◆ Source passage:
Content starts

Owego Free Academy is a public high school located in Owego, New York. The school serves students in ninth through twelfth grades and is part of the Owego Apalachin Central School District.

==History==
Owego Free Academy traces its founding to 1827, when the Owego Academy was built on a tract of land donated for that purpose by James McMaster, who was the first white settler of Owego. The original school building, which is located on Court Street, consisted of three stories and featured a steeple that housed a bell. In 1851, the academy's capacity was increased with the construction of a three-story addition in the rear of the building; however, within several years, the building's interior was gutted and the third story was removed. When the academy opened to students in April 1828, the academic year was divided into two terms consisting of two twelve-week quarters. Tuition ranged from two dollars to four dollars per quarter depending on the course of study.

In 1864, the Owego Academy was merged into the union free schools of Owego by an act of the New York Legislature, and the school was accordingly renamed Owego Free Academy.

By the 1880s, the original Academy building on Court Street was no longer suitable for the school's needs. A new building was constructed on the corner of Main and Academy Streets in 1883 at a cost of $25,000. The 1883 building was later demolished, and a larger building was constructed on the same site in the 1920s. As of 2024, this building is still in use as the Tioga County Office Building.

A new, single-story building was constructed on the north side of the village in 1958. This building later housed Owego-Apalachin Middle School from 1972 until 2005. The current Owego Free Academy was opened in 1972 and is located near the north side of the village limits. It is situated on a large campus that includes several athletic fields, as well as Owego Elementary School, Owego-Apalachin Middle School, and the Owego-Apalachin Central School District main offices. In 2005, Owego-Apalachin Middle School was opened; this building is connected to Owego Free Academy, and the schools share a music wing and a large theater.

Content ends

[Stored records]
Content starts

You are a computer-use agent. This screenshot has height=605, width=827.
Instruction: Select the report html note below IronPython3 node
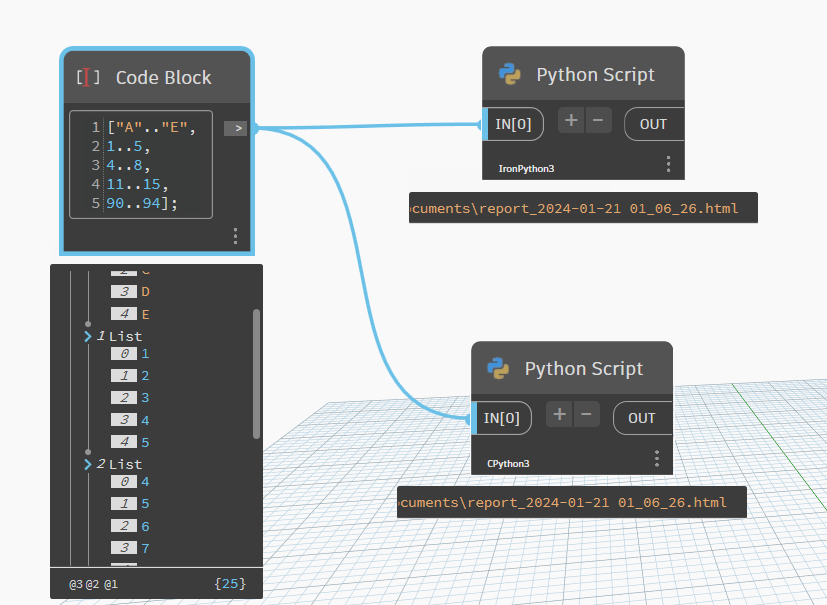(x=583, y=208)
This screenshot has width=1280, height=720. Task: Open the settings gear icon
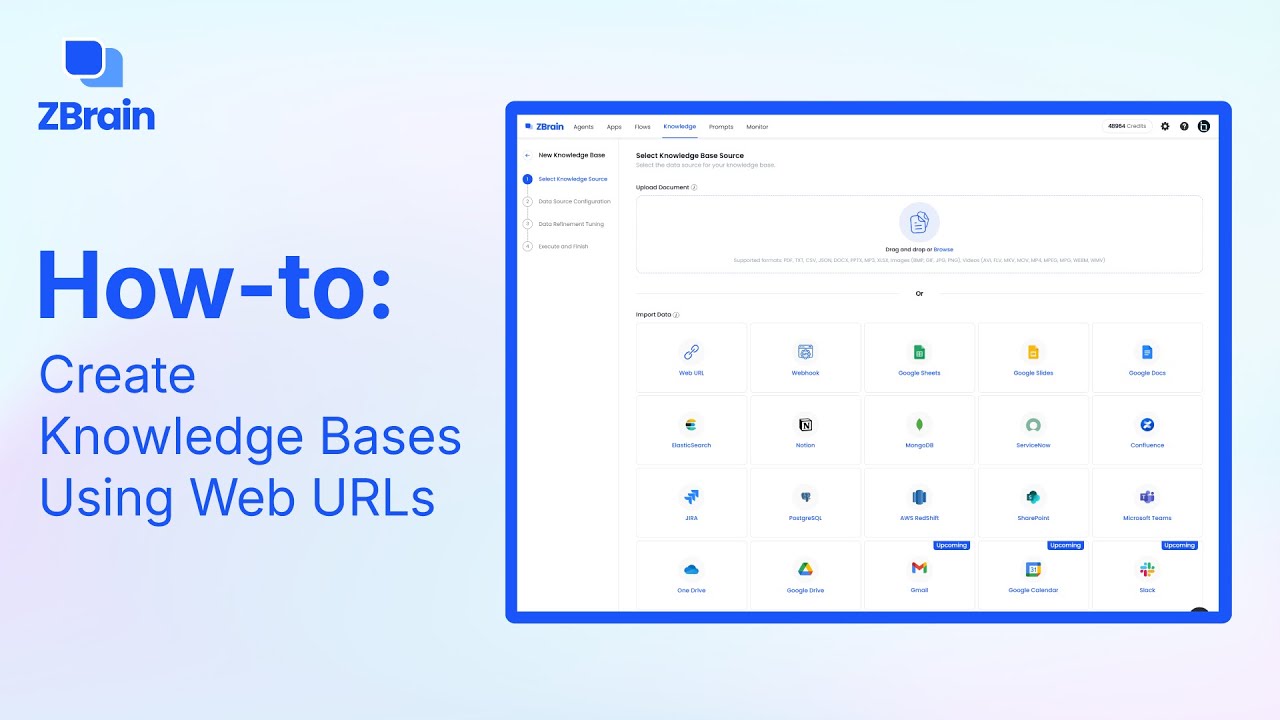click(x=1164, y=126)
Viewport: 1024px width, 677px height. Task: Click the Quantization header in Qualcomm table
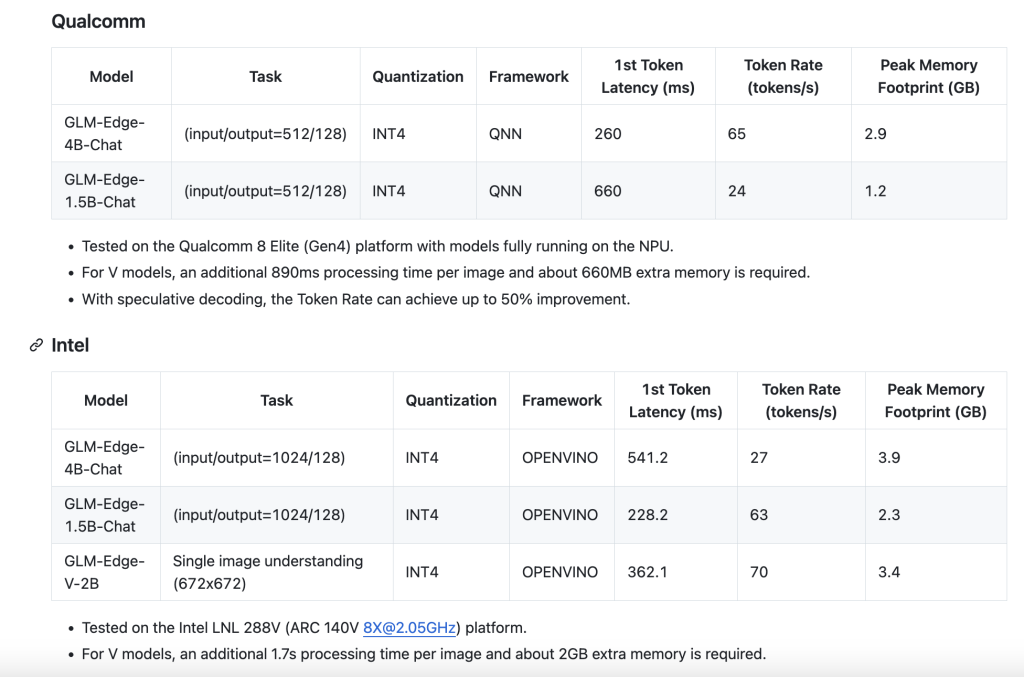click(418, 76)
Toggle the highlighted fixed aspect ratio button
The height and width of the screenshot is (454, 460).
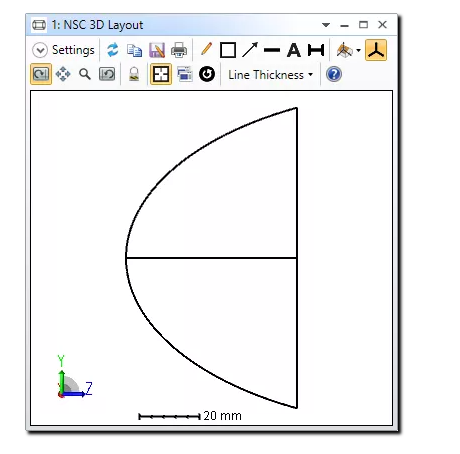[161, 74]
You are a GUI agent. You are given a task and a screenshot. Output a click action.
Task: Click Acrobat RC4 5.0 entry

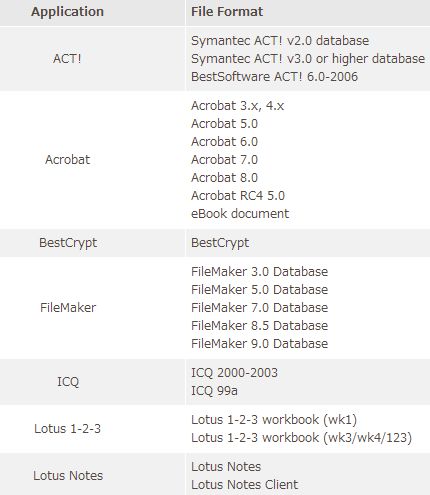point(238,196)
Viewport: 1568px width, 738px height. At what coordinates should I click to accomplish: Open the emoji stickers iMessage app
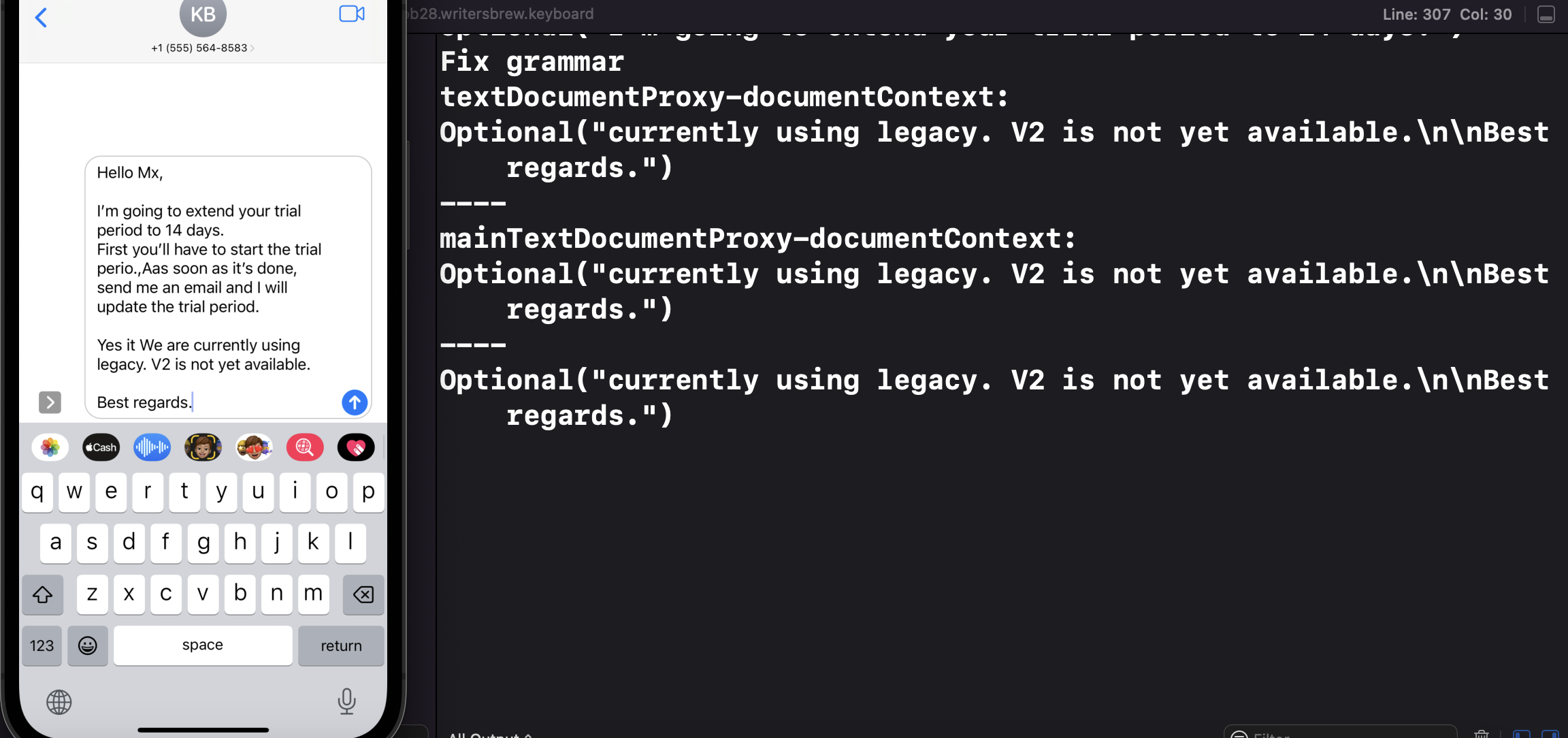click(x=254, y=447)
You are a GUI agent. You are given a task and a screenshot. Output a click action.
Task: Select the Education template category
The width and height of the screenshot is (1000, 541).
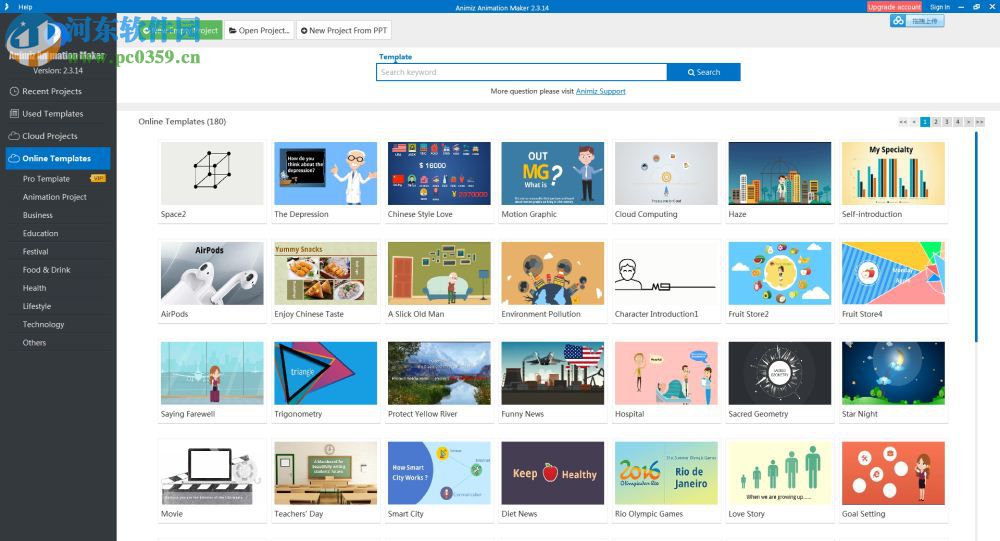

Content ends

◆ Work order 1:
According to the Owego Free Academy passage, who donated the land for the original Owego Academy?
◆ Work order 2:
Carry on the Owego Free Academy passage, picking up after its final sentence.

◆ Task result 1:
James McMaster, the first white settler of Owego, donated the land.

◆ Task result 2:
==Education==

Students at Owego Free Academy can earn a local diploma, as well as a Regents diploma or Regents diploma with advanced designation by passing a requisite number of Regents examinations. College credits can be earned several ways, including successful completion of Advanced Placement courses, as well as courses offered in conjunction with Tompkins Cortland Community College (TC3). Students who successfully complete a requisite number of dual-credit courses offered through TC3 can graduate from Owego Free Academy with an associate degree.

Owego Free Academy has received national recognition for its music department, and is a six-time recipient of the Best Communities for Music Education designation from the National Association of Music Merchants.

==Athletics==

Owego Free Academy's athletics teams compete in Section IV of the New York State Public High School Athletic Association, and the school is also a member of the Southern Tier Athletic Conference.

For much of the school's history, its athletics teams were known as the Indians. In 2023, the New York State Board of Regents issued an order mandating the retirement of Native American mascots for all New York public schools by 2025. Owego Free Academy's mascot was accordingly changed to the River Hawk in September 2023.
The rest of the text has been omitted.